2008年9月16日 星期二

Jean-Marie Boivin, l’Alfred Sirven de l’armement


DCNI « vend » son intermédiaire bien introduit au Luxembourg pour arracher un marché de bateaux : Jean-Marie Boivin

Sur papier à en-tête de la société Eurolux Gestion, l’ex-cadre de DCNI raconte ses missions auprès d’un ministre du Luxembourg

Jean-Marie Boivin, l’Alfred Sirven de l’armement

BATEAUX MILITAIRES / vendredi 12 septembre par Laurent Léger, Nicolas Beau

Les grands contrats de frégates, sous-marins, torpilleurs et autres bateaux militaires ont donné lieu à une sacrée évaporation d’argent, à coup de commissions distribuées dans l’opacité. Au coeur de ces secrets d’État et de ces affaires délicates dans lesquelles est cité le nom de Sarkozy, un homme mystérieux et à l’entregent important : Jean-Marie Boivin. Une sorte d’Alfred Sirven de l’armement…

Cet article a déjà été publié le 27 juin 2008.

Dans les locaux de DCN International (DCNI), chargé depuis 1991 de vendre les frégates, sous marins et autres corvettes, le personnel ne savait pas vraiment quelles pouvaient être les fonctions de Jean-Marie Boivin, arrivé en 1994 dans la maison. « Juriste ? Directeur financier ? », s’interroge une ancienne cadre de cette société. Pourtant, à DCNI, tout le monde se connaît : la boîte ne compte qu’une trentaine de salariés au démarrage, et jusqu’à 120 au début des années 2000, divisés en deux catégories bien distinctes : les ingénieurs et les commerciaux. Mais Boivin, lui, est beaucoup plus que cela, une sorte d’Alfred Sirven des grands contrats d’armement naval.

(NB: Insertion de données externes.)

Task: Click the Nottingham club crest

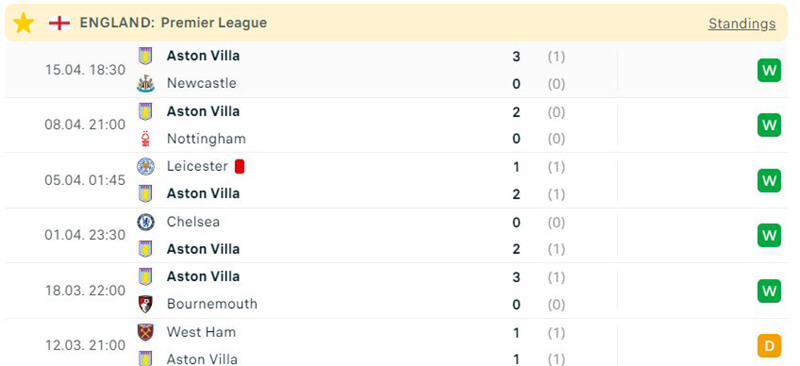Action: pyautogui.click(x=145, y=139)
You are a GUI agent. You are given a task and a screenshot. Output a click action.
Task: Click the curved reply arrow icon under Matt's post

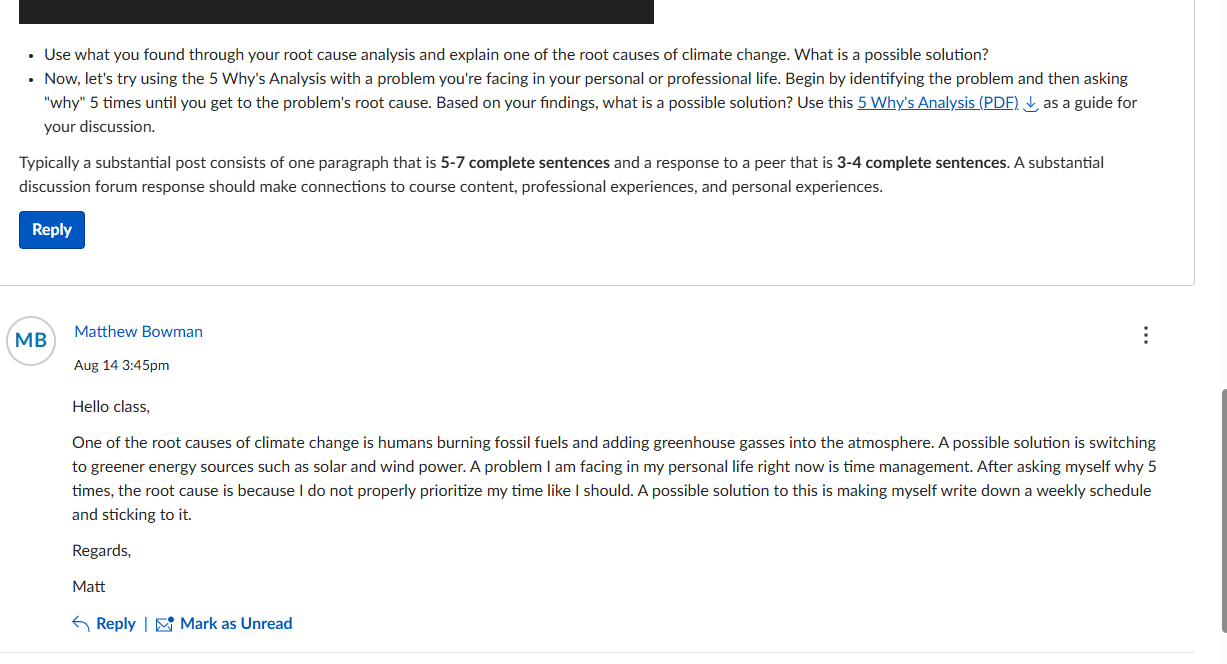click(x=81, y=623)
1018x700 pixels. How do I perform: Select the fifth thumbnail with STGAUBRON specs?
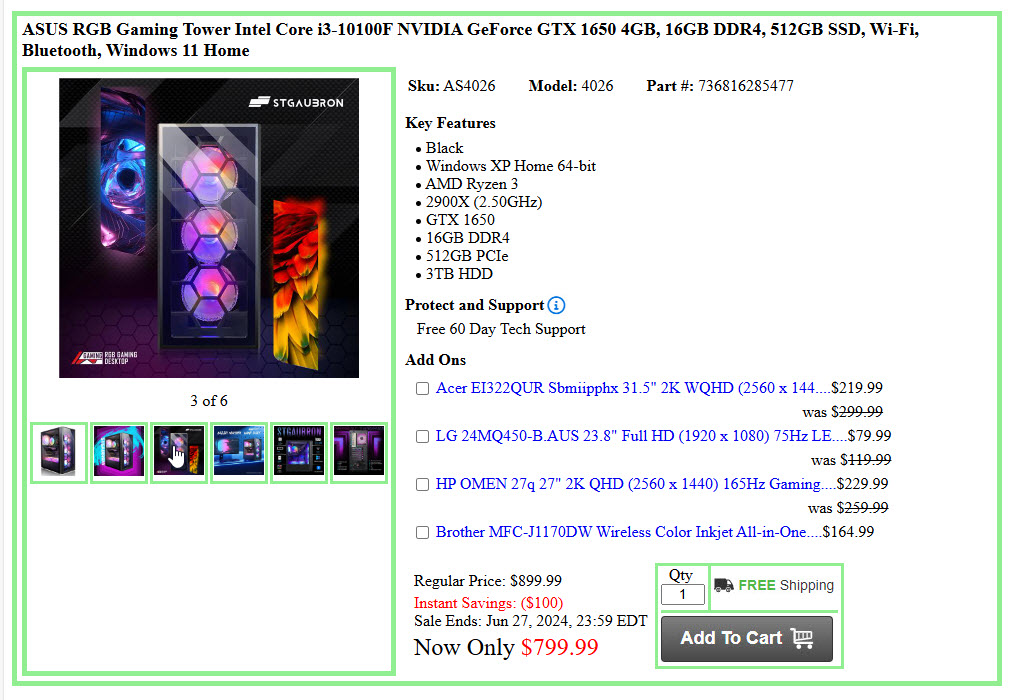click(x=299, y=452)
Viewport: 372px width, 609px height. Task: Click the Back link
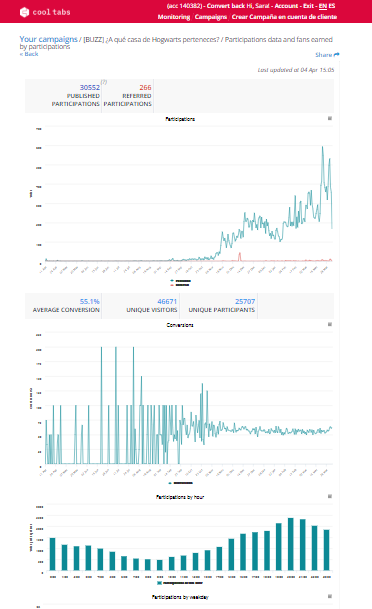pos(29,54)
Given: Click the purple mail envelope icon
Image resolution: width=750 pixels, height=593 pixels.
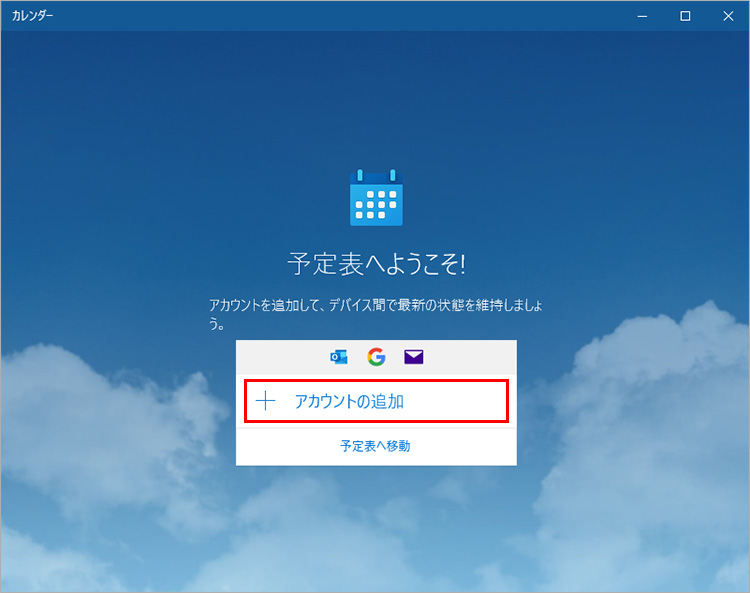Looking at the screenshot, I should [414, 357].
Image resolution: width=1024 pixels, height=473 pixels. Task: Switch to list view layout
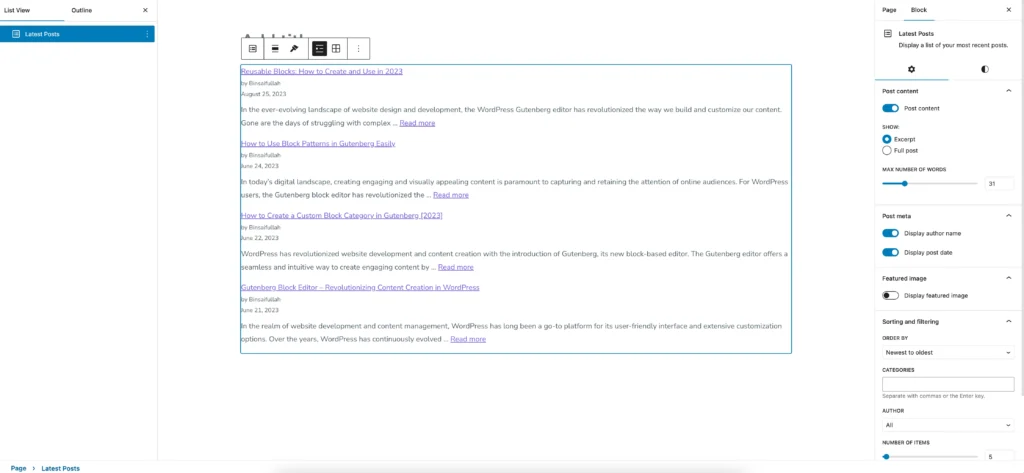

Ami de Jean-Claude Juncker et du Grand Duc du Luxembourg

On a néanmoins compris dans les couloirs de DCNI que ce personnage affable et prudent, ancien aide de camp du général Heinrich (le futur patron de la direction du renseignement militaire), se promène souvent du côté du petit État du Luxembourg. Il n’en fait pas mystère et y a même obtenu le statut de résident, ce qui ne l’empêche pas d’occuper un bel appartement près du Champ-de-Mars, à Paris. Bakchich lui a adressé à cette adresse un courrier pour avoir le privilège de s’entretenir avec lui, puis l’a joint au téléphone. Mais ce grand spécialiste des tuyauteries financières a courtoisement décliné l’invitation. Tant pis !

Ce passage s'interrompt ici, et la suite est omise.